------ The records ------

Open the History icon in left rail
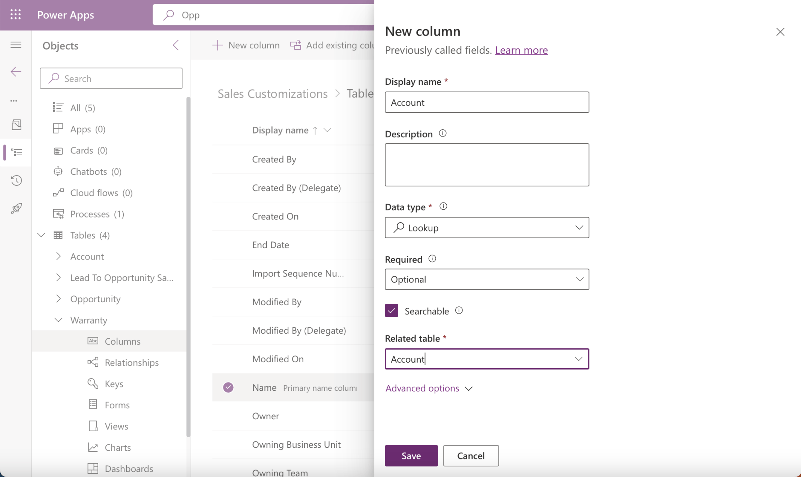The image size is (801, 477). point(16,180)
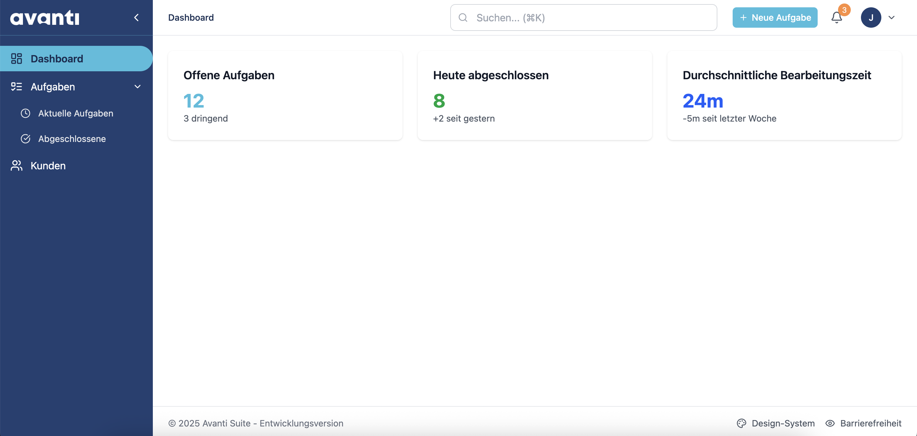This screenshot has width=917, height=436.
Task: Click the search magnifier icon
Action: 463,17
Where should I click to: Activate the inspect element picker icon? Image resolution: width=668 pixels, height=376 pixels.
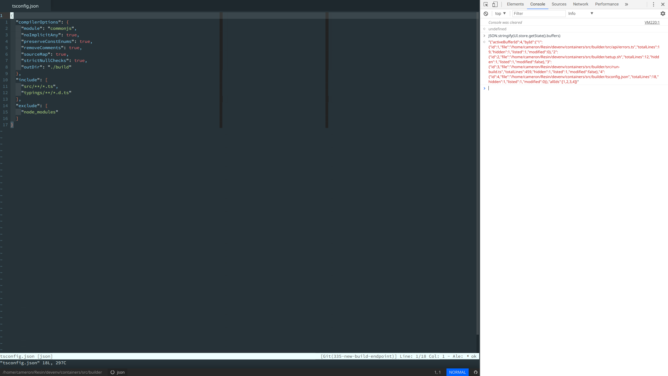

------

Only the text of the records belongs in the answer, printed exactly and without pictures.

Open the History icon in left rail
The image size is (801, 477). point(16,180)
This screenshot has width=917, height=436.
Task: Click the search magnifier icon
Action: 463,17
Where should I click to: Activate the inspect element picker icon? Image resolution: width=668 pixels, height=376 pixels.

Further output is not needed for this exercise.